• EXERCISE AIM
Going down the data below, set down exactly the line with "Task: Click the Wikinews globe icon" and each line after it through the line with "Given: Open Module 1 - IN1 settings gear"; no other lines.

• PROVIDED ENTRIES
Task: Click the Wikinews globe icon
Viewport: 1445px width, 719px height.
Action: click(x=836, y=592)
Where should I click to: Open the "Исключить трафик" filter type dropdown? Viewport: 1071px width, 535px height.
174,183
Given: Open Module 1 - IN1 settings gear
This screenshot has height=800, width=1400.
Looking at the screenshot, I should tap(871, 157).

* * *

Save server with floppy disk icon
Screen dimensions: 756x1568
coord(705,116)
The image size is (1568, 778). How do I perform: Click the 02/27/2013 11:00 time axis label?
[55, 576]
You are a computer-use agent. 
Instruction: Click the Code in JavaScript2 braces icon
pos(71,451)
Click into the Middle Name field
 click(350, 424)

==

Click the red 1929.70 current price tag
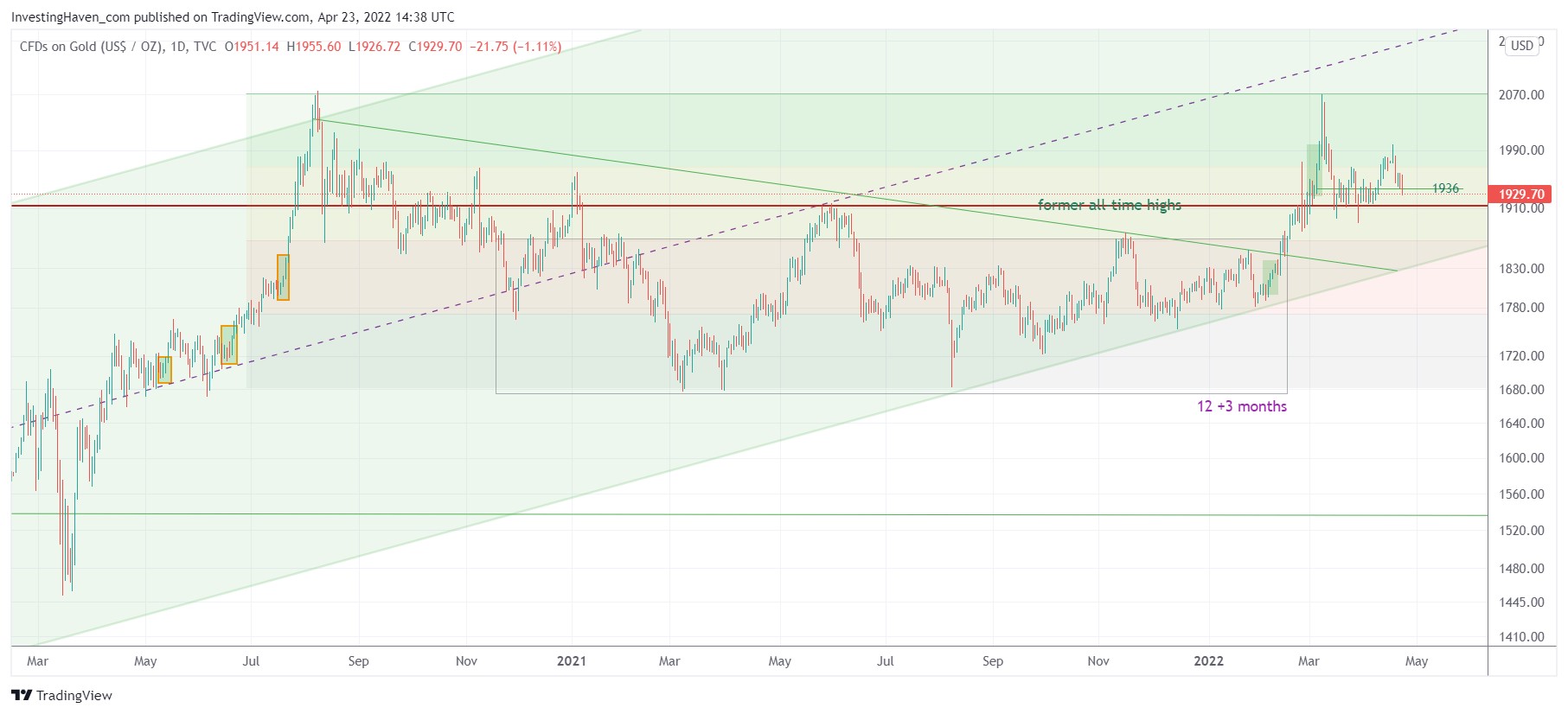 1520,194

• YOUR RESPONSE
Task: Click the Wikinews globe icon
Viewport: 1445px width, 719px height.
Action: click(x=836, y=592)
Where should I click to: Open the "Исключить трафик" filter type dropdown? Viewport: 1071px width, 535px height.
174,183
Given: Open Module 1 - IN1 settings gear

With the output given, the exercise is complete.